▸ **PROBLEM DESCRIPTION**
Scan the entries below for the word "dimensions" and copy every line in which it occurs.

▸ **RECORD EXCERPTS**

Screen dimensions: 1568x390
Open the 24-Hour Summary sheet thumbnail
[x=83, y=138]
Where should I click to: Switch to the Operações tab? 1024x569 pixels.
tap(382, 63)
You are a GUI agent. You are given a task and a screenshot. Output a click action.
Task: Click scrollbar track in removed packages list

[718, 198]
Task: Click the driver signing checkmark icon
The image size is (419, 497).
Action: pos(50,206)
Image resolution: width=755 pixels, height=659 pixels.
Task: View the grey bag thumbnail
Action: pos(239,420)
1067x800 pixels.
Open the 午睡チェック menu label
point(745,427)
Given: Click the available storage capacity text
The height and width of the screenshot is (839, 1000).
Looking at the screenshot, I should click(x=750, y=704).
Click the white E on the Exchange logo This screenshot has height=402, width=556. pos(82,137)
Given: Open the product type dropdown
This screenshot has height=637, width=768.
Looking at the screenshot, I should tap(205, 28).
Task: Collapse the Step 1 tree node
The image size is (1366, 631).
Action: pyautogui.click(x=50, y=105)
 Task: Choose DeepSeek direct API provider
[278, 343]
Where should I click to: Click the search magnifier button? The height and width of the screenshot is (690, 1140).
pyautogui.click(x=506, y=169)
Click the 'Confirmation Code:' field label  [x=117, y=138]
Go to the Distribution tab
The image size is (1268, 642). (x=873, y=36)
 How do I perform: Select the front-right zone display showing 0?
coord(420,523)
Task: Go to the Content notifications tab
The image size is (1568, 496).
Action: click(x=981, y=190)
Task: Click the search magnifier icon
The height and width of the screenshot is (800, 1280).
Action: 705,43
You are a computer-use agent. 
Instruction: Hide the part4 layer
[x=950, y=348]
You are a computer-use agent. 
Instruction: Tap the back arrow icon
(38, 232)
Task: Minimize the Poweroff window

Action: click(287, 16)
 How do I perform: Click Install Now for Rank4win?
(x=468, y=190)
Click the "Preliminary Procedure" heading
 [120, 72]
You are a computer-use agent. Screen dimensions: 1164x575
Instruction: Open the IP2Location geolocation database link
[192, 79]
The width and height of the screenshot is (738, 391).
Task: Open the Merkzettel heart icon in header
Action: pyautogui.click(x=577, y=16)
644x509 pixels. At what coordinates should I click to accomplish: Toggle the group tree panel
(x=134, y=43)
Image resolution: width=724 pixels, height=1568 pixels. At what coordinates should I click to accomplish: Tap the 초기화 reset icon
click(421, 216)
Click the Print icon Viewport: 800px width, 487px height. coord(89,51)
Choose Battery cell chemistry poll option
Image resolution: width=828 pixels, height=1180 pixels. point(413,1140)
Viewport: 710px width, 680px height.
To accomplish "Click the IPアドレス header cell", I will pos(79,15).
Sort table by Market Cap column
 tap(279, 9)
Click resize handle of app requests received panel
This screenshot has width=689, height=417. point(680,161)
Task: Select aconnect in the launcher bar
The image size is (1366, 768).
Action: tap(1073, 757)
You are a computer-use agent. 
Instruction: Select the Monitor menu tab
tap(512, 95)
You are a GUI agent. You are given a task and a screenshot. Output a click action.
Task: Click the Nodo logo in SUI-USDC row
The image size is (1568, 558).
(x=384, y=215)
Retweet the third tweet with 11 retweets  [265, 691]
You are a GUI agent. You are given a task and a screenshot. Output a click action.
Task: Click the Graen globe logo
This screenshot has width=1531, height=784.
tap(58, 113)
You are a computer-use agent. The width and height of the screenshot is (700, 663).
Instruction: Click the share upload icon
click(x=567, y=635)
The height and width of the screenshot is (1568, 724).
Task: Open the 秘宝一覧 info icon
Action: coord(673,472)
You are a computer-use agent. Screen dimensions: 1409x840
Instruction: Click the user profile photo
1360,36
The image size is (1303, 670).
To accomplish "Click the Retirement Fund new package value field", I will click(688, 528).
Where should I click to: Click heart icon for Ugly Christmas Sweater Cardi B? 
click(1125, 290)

▸ **ANSWER FOR THE TASK**
Screen dimensions: 1568x390
You are a computer-use agent. Screen dimensions: 1164x575
You are a computer-use agent. Screen dimensions: 1409x840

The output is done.